Tribune
La Saint-Barthélémy des chômeurs

Par Jean-Claude Rennwald, conseiller national (PS-JU), vice-président de l’USS 

Chaque jour, il y a environ 270 chômeurs supplémentaires dans notre pays, et il y a aujourd’hui près de 160'000 chômeurs en Suisse, soit 4.2 % de la population active. Dans certaines villes, notamment de l’Arc jurassien, le taux de chômage est déjà de 10 % et l’an prochain, nous franchirons la barre des 200'000 sans emploi.

Grave crise sociale
Malgré un semblant de reprise économique, nous allons au-devant d’une crise sociale très grave. C’est pourtant ce moment que la droite et le patronat ont choisi pour faire passer l’une des lois les plus scélérates de notre histoire contemporaine. La révision de la loi sur l’assurance-chômage (LACI) approuvée la semaine dernière par toute la droite du Conseil national repose sur l’idée que les chômeurs sont responsables de leur situation, voire de tous les maux de l’humanité. Et cela alors que le chômage est un phénomène social découlant de la chape de plomb que l’oligarchie financière a placée sur l’ensemble de l’économie.

Pénalisation de la jeunesse
Cette loi, véritable Saint-Barthélémy des chômeurs, se traduira par une dévalorisation de la formation professionnelle avec l’affaiblissement de la notion de travail convenable, par une diminution draconienne du nombre d’indemnités pour les jeunes alors que le chômage des jeunes explose. Le nombre d’indemnités journalières passerait de 400 à 130 pour les moins de 25 ans et de 400 à 260 pour les travailleurs qui ont entre 25 et 29 ans.
On se trouve en face d’une pénalisation de la jeunesse avec à la clef 800 millions d’économies sur le dos des chômeurs. La conséquence, ce sera une baisse du pouvoir d’achat des plus faibles et une augmentation massive des chômeurs en fin de droits et une hausse substantielle du nombre de cas relevant de l’aide sociale, et donc un report massif des charges (250 millions) sur les cantons et les communes.
Avant de recevoir les premières indemnités, il faut aujourd’hui attendre cinq jours.
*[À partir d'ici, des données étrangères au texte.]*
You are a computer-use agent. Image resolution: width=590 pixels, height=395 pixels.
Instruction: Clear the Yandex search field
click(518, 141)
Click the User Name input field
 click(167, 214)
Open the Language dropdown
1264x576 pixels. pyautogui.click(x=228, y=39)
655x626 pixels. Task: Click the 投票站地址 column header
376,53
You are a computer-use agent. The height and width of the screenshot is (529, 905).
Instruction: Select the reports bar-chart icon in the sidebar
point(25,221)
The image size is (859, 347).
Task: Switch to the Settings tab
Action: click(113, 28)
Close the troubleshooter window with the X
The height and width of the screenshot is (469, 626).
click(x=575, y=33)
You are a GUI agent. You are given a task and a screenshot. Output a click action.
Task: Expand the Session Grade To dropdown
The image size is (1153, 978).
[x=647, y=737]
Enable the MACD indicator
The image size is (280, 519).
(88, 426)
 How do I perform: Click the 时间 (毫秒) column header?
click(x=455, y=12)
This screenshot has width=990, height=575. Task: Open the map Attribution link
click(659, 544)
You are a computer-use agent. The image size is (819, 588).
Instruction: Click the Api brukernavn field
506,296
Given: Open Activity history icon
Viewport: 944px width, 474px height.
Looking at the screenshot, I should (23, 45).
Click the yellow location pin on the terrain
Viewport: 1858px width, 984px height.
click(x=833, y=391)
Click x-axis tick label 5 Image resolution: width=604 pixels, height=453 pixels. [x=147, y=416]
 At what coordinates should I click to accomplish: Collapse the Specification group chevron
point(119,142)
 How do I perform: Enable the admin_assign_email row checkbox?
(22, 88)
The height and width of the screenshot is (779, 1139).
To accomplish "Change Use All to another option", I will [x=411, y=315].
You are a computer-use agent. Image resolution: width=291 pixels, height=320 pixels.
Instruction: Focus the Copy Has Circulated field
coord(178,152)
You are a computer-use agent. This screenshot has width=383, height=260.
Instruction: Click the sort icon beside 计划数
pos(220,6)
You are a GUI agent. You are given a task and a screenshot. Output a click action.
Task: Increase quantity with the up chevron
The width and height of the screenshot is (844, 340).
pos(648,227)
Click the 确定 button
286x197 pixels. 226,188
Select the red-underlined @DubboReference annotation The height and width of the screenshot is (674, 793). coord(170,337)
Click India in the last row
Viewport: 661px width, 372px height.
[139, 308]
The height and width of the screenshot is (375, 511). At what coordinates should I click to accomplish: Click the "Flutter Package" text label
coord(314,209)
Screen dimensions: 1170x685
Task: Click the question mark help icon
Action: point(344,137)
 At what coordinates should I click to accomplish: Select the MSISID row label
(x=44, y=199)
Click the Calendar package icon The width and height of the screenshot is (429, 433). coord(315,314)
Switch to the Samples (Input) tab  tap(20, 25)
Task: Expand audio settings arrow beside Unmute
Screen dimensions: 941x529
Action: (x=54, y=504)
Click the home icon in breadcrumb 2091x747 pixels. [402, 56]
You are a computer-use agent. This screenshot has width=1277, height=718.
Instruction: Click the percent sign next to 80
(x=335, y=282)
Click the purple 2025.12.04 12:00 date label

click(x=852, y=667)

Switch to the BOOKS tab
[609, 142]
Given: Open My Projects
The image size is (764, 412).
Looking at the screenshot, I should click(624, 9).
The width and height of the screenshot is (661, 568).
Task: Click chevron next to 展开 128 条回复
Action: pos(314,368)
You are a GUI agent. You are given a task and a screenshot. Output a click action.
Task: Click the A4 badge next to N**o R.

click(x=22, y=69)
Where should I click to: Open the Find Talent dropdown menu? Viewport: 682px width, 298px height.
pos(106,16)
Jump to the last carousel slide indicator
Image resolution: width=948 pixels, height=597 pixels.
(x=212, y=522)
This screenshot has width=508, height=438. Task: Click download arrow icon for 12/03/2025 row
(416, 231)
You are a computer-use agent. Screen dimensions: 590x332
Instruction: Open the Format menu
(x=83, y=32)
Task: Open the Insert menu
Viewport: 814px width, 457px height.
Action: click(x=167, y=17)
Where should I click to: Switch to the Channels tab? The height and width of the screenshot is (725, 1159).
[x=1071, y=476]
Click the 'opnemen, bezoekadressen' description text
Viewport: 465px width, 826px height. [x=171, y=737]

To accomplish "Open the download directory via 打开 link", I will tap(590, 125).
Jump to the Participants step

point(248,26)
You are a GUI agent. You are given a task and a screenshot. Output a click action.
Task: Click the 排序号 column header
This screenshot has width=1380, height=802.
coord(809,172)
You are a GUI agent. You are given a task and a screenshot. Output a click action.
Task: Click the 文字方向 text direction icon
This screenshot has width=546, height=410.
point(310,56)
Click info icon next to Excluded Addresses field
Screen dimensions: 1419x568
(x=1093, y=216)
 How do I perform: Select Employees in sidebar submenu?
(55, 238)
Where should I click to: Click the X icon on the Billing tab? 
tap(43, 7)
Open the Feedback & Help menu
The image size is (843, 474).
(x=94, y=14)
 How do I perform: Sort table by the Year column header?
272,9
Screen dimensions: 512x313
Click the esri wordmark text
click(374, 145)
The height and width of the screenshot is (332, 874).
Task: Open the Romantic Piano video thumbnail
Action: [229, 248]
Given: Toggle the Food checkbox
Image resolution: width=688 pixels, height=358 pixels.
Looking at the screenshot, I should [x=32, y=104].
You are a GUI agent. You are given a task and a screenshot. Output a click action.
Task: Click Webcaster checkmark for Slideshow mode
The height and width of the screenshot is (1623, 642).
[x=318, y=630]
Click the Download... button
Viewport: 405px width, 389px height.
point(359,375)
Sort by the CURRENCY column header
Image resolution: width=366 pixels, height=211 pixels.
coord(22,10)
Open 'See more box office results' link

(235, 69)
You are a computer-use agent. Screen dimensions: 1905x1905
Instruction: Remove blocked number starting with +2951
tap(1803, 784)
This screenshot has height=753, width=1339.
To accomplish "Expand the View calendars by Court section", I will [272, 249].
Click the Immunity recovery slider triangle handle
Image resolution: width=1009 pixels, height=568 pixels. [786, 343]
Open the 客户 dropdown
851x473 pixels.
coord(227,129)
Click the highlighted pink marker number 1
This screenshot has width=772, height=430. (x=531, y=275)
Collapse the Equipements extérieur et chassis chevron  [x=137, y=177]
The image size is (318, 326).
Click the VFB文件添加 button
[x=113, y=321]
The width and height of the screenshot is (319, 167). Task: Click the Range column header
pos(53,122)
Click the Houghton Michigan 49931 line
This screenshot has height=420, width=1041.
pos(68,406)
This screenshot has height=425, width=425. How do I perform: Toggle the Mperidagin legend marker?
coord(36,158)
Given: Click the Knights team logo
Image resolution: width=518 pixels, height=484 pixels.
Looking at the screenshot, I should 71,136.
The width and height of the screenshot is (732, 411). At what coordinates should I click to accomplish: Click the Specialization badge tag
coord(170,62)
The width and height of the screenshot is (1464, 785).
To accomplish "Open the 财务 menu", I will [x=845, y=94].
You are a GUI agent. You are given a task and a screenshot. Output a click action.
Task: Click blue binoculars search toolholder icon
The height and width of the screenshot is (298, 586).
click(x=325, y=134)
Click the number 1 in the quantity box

Avec la révision, on ajoute 10, 15 ou 20 jours selon le salaire.

Régions à l’abandon
La majorité bourgeoise du Conseil national a décidé d’abandonner la clause qui permet actuellement à certaines régions et cantons particulièrement touchés par le chômage (5 % et plus durant six mois) d’étendre la durée d’indemnisation de 400 à 520 jours, moyennant une participation de 20 % aux coûts. Ce dispositif, utilisé en ce moment par les cantons du Jura, de Neuchâtel et de Vaud, permet pourtant de donner un bol d’oxygène aux régions les plus frappées par la crise.

Les prestations ayant été tellement rabotées, la droite a pu se contenter d’une hausse modeste des cotisations, qui passe de 2 à 2,2 %, alors que la gauche proposait différentes variantes à 2,3 ou à 2,4 %. Le pourcent de solidarité a aussi été adopté. Mais on reviendra « à la normale » dès que le fonds de l’assurance sera positif de 500 millions, alors qu’aujourd’hui, la dette de l’assurance-chômage se monte à 5 milliards de francs.

La droite comme un seul homme
Ce dossier sera repris en mars par le Conseil des Etats, mais il est d’ores et déjà certain que le mouvement syndical et la gauche, appuyés peut-être par les cantons (qui craignent l’arrivée plus rapide des fins de droits vers l’aide sociale) lanceront le référendum.

La droite du Conseil national a voté cette révision antisociale de la LACI comme un seul homme. Dans l’Arc jurassien, elle a en particulier été approuvée par les UDC Dominique Baettig (Jura), Jean-Pierre Graber (Jura bernois) et Yvan Perrin (Neuchâtel), ainsi que par les libéraux-radicaux Sylvie Perrinjaquet et Laurent Favre (Neuchâtel). L’écologiste Francine John-Calame s’y est en revanche opposée, de même que tous les socialiste de la région : Jacques-André Maire (Neuchâtel), Hans Stöckli et Riccardo Lumengo (Bienne), et Jean-Claude Rennwald (Jura).

Attaque globale contre l’Etat social
Cette révision s’inscrit dans une stratégie globale de la droite politique et économique en vue de détruire l’Etat social et de démanteler l’ensemble de nos assurances sociales, comme en témoignent la réduction des rentes du 2e pilier, l’élévation de l’âge de la retraite des femmes et l’affaiblissement des mécanismes d’indexation des rentes AVS, la réduction des prestations de l’AI, la volonté de privatiser la CNA ou encore le gâchis de l’assurance-maladie. Autant de coup bas qui obligeront les forces progressistes du pays à entrer en résistance de façon permanente.